MATERIAL PROVIDED section start

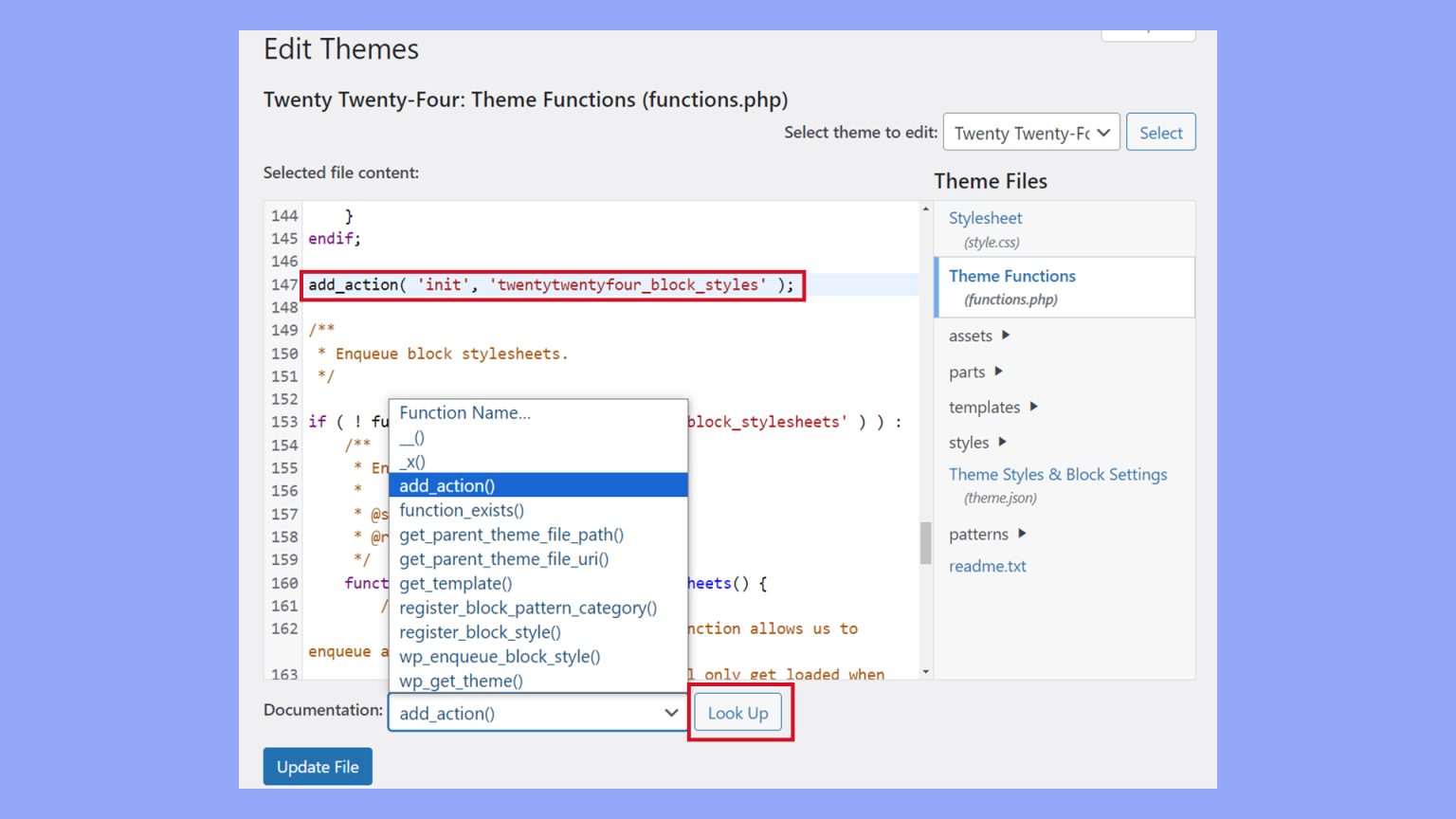Image resolution: width=1456 pixels, height=819 pixels.
Task: Click the code editor scrollbar
Action: [924, 544]
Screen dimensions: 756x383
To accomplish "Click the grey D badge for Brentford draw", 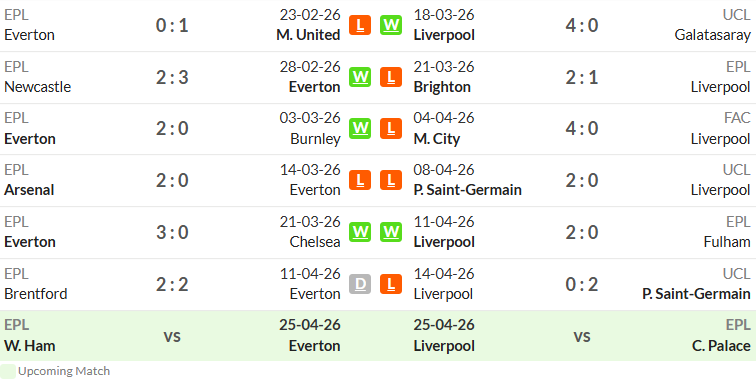I will click(x=360, y=284).
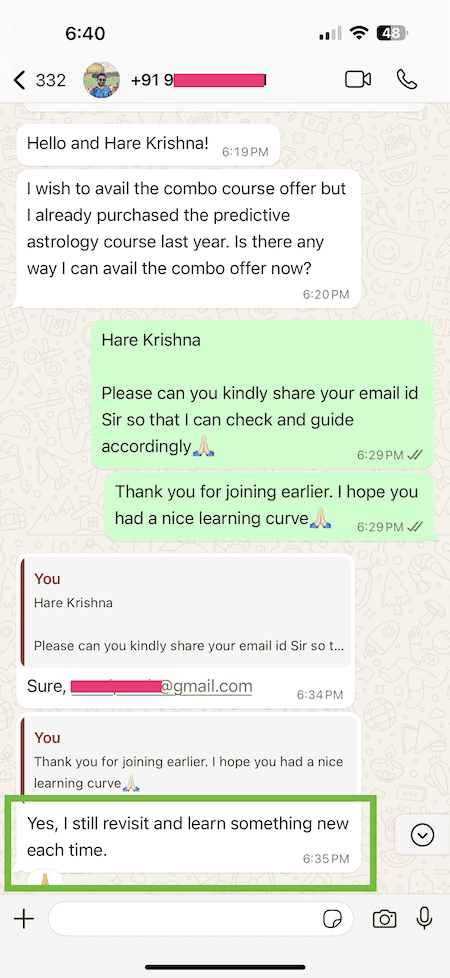Select 'Thank you for joining earlier' sent message

pyautogui.click(x=268, y=505)
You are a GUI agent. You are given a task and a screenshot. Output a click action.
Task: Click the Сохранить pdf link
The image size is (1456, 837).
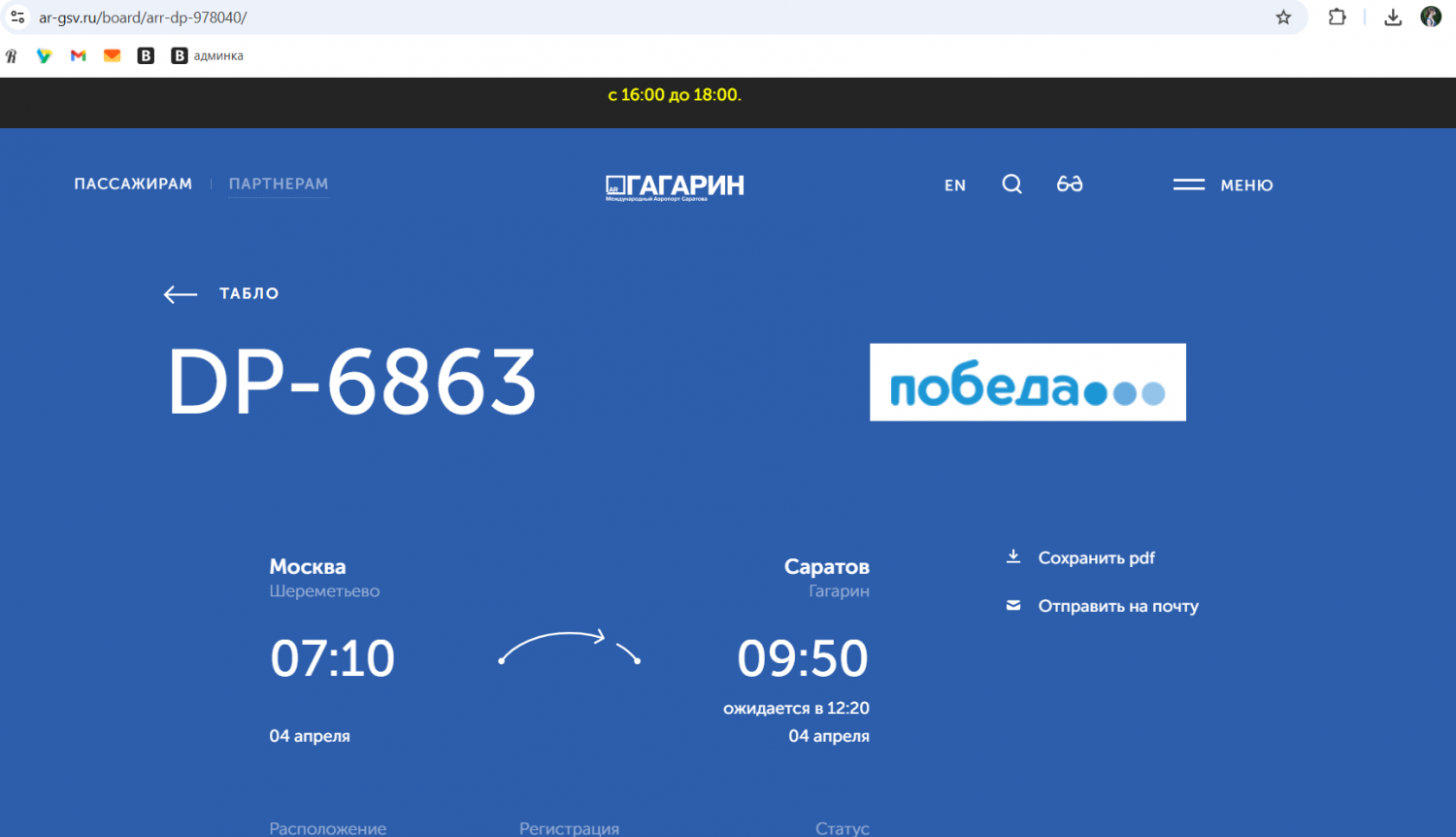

MATERIAL PROVIDED section end

_PROBLEM TO SOLVE_
A word-for-word copy of the lines from the one containing "Task: Click the Сохранить pdf link" through the last line of the records is what is wanted, without pictures and without any other line.

_OUTPUT FOR THIS EXERCISE_
Task: Click the Сохранить pdf link
The image size is (1456, 837).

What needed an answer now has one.